赞
踩
原创作品,转载请标明:http://blog.csdn.net/xiejingfa/article/details/105439802
可靠性是分布式系统实现必须考虑的因素之一。Flink基于Chandy-Lamport分布式快照算法实现了一套可靠的Checkpoint机制,可以保证集群中某些节点出现故障时,能够将整个作业恢复到故障之前某个状态。同时,Checkpoint机制也是Flink实现Exactly-Once语义的基础。
本文将介绍Flink的Checkpoint机制的原理,并从源码层面了解Checkpoint机制是如何实现的(基于Flink 1.10)。
Flink是有状态的流计算处理引擎,每个算子Operator可能都需要记录自己的运行数据,并在接收到新流入的元素后不断更新自己的状态数据。当分布式系统引入状态计算后,为了保证计算结果的正确性(特别是对于流处理系统,不可能每次系统故障后都从头开始计算),就必然要求系统具有容错性。对于Flink来说,Flink作业运行在多个节点上,当出现节点宕机、网络故障等问题,需要一个机制保证节点保存在本地的状态不丢失。流处理中Exactly-Once语义的实现也要求作业从失败恢复后的状态要和失败前的状态一致。
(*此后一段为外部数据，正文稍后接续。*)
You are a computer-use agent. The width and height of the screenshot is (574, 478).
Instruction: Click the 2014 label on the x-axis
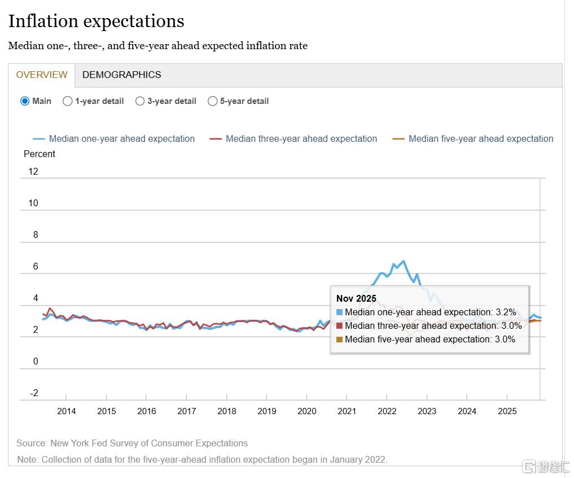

那么怎么保证分布式环境下各节点状态的容错呢?通常这是通过定期对作业状态和数据流进行快照实现的,常见的检查点算法有比如Sync-and-Stop(SNS)算法、Chandy-Lamport(CL)算法。
Flink的Checkpoint机制是基于Chandy-Lamport算法的思想改进而来,引入了Checkpoint Barrier的概念,可以在不停止整个流处理系统的前提下,让每个节点独立建立检查点保存自身快照,并最终达到整个作业全局快照的状态。有了全局快照,当我们遇到故障或者重启的时候就可以直接从快照中恢复,这就是Flink容错的核心。
Barrier是Flink分布式快照的核心概念之一,称之为屏障或者数据栅栏(可以理解为快照的分界线)。Barrier是一种特殊的内部消息,在进行Checkpoint的时候Flink会在数据流源头处周期性地注入Barrier,这些Barrier会作为数据流的一部分,一起流向下游节点并且不影响正常的数据流。Barrier的作用是将无界数据流从时间上切分成多个窗口,每个窗口对应一系列连续的快照中的一个,每个Barrier都带有一个快照ID,一个Barrier生成之后,在这之前的数据都进入此快照,在这之后的数据则进入下一个快照。
如上图,Barrier-n跟随着数据流一起流动,当算子从输入流接收到Barrier-n后,就会停止接收数据并对当前自身的状态做一次快照,快照完成后再将Barrier-n以广播的形式传给下游节点。一旦作业的Sink算子接收到Barrier n后,会向JobMnager发送一个消息,确认Barrier-n对应的快照完成。当作业中的所有Sink算子都确认后,意味一次全局快照也就完成。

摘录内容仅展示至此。